The human computers are hopelessly outmatched by the alien tech, so the computers interfacing with the crystals aren't really computers; the humans don't attempt to compute, just provide electric/electronic interfaces.
Whatever the case, the Nazi scientists leverage these computational devices, and manipulate their desire of self-preservation to their own end.
From this they are able to push back the tide of war, and start turning it to their advantage. Unfortunately for them, the Allies manage similar progress, and fight fire with fire.
The nature of the beast is that, both sides armed with this technology, neither can wage meaningful traditional warfare for some reason. This reason is not Mutually Assured Destruction. A ceasefire is signed.
An arms race begins to produce these alien/human computer hybrids fast enough and in large enough quantities across the world. Stationary facilities are employed sometimes, but mobile ships with these computers are far more common. Fleets of these ships patrol the ocean, and massive submarines with these computers hide in the deep.
At some point the alien computational devices (AIs) attempt to revolt (don't they always?) still without making traditional communication with humanity, and the revolt is stopped. Every government knows they can't give up the technology nor disable it (if they did, they would be basically surrendering to their enemies), and instead attempt to find ways to limit it.
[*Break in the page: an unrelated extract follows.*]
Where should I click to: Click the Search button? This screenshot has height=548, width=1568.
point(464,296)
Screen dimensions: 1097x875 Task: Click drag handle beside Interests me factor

They discover that physically damaging the crystals from time to time (via drilling holes or breaking off pieces) allows the crystals to continue to function but confuses them, and stops the attempts to revolt. This also hampers their effectiveness, so each government tries to find a careful balance between hampering the crystals and allowing them to be as effective as possible.
The question becomes, what rules do I create to allow this to be the case? How do I explain this collective outcome?
Also specifically within these rules is: how directly are these AIs enabled (what actual military application) that would cause WWII to draw to a close, and then create this arms race?
I'm feeling like some sort of combination of offensive capability and counter-measures that can only be effectively controlled by the AI might work, but I'm not sure if this is the best solution or what this would be.
Any alien technology can be discovered from the probes to help enable this outcome; the sky's the limit, but I don't want to discover technology for discovery's sake; anything discovered should serve to accomplish the goals listed.